*** Supplied information ***

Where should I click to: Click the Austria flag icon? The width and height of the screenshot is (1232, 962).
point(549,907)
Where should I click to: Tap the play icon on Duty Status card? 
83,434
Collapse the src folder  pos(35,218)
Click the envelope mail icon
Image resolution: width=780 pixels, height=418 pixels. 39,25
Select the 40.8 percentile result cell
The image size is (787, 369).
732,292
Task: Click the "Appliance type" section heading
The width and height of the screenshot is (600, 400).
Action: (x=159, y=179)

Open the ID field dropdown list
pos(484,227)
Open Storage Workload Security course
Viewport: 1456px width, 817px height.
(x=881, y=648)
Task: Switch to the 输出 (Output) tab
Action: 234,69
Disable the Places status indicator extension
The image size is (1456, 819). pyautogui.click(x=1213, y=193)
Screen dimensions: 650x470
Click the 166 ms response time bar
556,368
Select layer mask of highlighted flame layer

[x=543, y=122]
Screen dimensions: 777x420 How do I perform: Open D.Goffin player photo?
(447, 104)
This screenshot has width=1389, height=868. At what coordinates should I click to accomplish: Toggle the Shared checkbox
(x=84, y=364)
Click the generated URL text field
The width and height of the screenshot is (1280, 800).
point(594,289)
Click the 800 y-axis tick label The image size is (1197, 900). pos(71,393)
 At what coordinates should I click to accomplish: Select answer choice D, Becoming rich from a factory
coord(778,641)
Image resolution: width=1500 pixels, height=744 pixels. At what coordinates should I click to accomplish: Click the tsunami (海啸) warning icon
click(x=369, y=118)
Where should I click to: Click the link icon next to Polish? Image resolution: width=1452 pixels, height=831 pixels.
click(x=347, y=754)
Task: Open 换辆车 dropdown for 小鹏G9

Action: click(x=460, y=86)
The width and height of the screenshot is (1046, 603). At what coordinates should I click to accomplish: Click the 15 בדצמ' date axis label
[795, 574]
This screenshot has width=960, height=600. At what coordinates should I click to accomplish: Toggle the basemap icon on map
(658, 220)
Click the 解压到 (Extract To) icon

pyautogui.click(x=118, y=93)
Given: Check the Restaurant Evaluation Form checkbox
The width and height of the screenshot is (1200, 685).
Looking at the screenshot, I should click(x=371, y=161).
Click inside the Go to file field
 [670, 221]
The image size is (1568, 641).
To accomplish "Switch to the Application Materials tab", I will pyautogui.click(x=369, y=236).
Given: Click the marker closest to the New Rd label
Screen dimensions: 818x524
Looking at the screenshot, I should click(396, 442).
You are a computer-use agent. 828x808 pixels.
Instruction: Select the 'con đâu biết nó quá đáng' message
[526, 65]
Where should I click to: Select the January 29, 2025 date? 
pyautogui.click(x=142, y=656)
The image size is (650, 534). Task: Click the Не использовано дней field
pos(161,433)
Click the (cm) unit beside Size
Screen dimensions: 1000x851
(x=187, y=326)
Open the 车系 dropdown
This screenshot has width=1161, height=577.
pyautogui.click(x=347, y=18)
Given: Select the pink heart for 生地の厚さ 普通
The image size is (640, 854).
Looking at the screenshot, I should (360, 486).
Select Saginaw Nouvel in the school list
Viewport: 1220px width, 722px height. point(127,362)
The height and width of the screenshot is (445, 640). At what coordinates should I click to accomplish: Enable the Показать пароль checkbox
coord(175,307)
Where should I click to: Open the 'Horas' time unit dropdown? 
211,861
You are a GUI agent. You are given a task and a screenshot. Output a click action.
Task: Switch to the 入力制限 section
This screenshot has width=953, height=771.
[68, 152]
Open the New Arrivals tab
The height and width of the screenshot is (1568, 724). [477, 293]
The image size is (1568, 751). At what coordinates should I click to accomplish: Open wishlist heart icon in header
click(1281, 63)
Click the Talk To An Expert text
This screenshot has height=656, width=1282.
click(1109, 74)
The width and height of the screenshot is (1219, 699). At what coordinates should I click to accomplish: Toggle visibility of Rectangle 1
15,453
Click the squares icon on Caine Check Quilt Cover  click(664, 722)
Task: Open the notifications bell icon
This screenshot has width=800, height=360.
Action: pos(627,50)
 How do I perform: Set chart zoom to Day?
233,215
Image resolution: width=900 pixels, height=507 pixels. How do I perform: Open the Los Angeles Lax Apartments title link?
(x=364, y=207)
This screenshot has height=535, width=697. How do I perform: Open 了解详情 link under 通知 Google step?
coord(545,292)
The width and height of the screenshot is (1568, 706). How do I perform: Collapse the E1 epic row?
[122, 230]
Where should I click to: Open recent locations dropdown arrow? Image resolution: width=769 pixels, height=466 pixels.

***

* Task objective
Please show each line of the records that contains the word "what", treating uppercase and lowercase as different.

* Exercise answer
This screenshot has width=1389, height=868. At what coordinates should I click to accomplish: Toggle the Shared checkbox
 At what coordinates should I click to accomplish: Select answer choice D, Becoming rich from a factory
Image resolution: width=1500 pixels, height=744 pixels. At what coordinates should I click to accomplish: Click the tsunami (海啸) warning icon
The width and height of the screenshot is (1046, 603). At what coordinates should I click to accomplish: Click the 15 בדצמ' date axis label
This screenshot has width=960, height=600. At what coordinates should I click to accomplish: Toggle the basemap icon on map
The height and width of the screenshot is (445, 640). At what coordinates should I click to accomplish: Enable the Показать пароль checkbox
The image size is (1568, 751). At what coordinates should I click to accomplish: Open wishlist heart icon in header
The width and height of the screenshot is (1219, 699). At what coordinates should I click to accomplish: Toggle visibility of Rectangle 1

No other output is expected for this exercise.